[Saved data entries]
==================================================
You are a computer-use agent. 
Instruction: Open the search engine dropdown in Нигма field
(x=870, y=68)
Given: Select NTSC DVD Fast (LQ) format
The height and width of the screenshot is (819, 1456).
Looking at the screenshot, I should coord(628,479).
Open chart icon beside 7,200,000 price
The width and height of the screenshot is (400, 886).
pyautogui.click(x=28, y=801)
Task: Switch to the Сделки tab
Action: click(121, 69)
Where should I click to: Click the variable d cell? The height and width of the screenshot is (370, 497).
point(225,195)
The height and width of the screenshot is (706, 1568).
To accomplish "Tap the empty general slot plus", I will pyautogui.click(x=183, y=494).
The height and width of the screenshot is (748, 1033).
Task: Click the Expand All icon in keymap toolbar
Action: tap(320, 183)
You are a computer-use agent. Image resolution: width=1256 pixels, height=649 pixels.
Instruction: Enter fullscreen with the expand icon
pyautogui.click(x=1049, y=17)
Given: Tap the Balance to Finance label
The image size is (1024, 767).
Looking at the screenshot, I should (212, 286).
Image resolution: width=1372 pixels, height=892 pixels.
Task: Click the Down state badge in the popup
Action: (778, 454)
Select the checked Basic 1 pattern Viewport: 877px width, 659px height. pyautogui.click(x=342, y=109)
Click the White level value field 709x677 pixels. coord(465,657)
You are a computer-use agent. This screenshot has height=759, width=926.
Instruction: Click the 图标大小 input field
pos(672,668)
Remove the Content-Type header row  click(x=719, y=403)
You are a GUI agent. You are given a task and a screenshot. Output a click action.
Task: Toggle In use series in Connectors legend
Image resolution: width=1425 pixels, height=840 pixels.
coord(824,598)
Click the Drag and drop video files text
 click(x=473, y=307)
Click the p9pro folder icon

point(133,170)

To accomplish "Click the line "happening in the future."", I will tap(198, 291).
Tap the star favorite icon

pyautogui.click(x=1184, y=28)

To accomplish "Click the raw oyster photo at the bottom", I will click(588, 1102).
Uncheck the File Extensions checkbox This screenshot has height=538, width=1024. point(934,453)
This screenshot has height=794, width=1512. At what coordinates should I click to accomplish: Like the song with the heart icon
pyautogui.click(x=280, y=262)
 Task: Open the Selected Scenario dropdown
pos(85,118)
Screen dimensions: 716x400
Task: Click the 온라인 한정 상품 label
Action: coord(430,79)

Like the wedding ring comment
==================================================
Print the records once more, exactly as they were given.

You are a computer-use agent. 
Instruction: Open the search engine dropdown in Нигма field
(x=870, y=68)
Given: Select NTSC DVD Fast (LQ) format
The height and width of the screenshot is (819, 1456).
Looking at the screenshot, I should coord(628,479).
Open chart icon beside 7,200,000 price
The width and height of the screenshot is (400, 886).
pyautogui.click(x=28, y=801)
Task: Switch to the Сделки tab
Action: click(121, 69)
Where should I click to: Click the variable d cell? The height and width of the screenshot is (370, 497).
point(225,195)
The height and width of the screenshot is (706, 1568).
To accomplish "Tap the empty general slot plus", I will pyautogui.click(x=183, y=494).
The height and width of the screenshot is (748, 1033).
Task: Click the Expand All icon in keymap toolbar
Action: tap(320, 183)
You are a computer-use agent. Image resolution: width=1256 pixels, height=649 pixels.
Instruction: Enter fullscreen with the expand icon
pyautogui.click(x=1049, y=17)
Given: Tap the Balance to Finance label
The image size is (1024, 767).
Looking at the screenshot, I should (212, 286).
Image resolution: width=1372 pixels, height=892 pixels.
Task: Click the Down state badge in the popup
Action: (778, 454)
Select the checked Basic 1 pattern Viewport: 877px width, 659px height. pyautogui.click(x=342, y=109)
Click the White level value field 709x677 pixels. coord(465,657)
You are a computer-use agent. This screenshot has height=759, width=926.
Instruction: Click the 图标大小 input field
pos(672,668)
Remove the Content-Type header row  click(x=719, y=403)
You are a GUI agent. You are given a task and a screenshot. Output a click action.
Task: Toggle In use series in Connectors legend
Image resolution: width=1425 pixels, height=840 pixels.
coord(824,598)
Click the Drag and drop video files text
 click(x=473, y=307)
Click the p9pro folder icon

point(133,170)

To accomplish "Click the line "happening in the future."", I will tap(198, 291).
Tap the star favorite icon

pyautogui.click(x=1184, y=28)

To accomplish "Click the raw oyster photo at the bottom", I will click(588, 1102).
Uncheck the File Extensions checkbox This screenshot has height=538, width=1024. point(934,453)
This screenshot has height=794, width=1512. At what coordinates should I click to accomplish: Like the song with the heart icon
pyautogui.click(x=280, y=262)
 Task: Open the Selected Scenario dropdown
pos(85,118)
Screen dimensions: 716x400
Task: Click the 온라인 한정 상품 label
Action: coord(430,79)

Like the wedding ring comment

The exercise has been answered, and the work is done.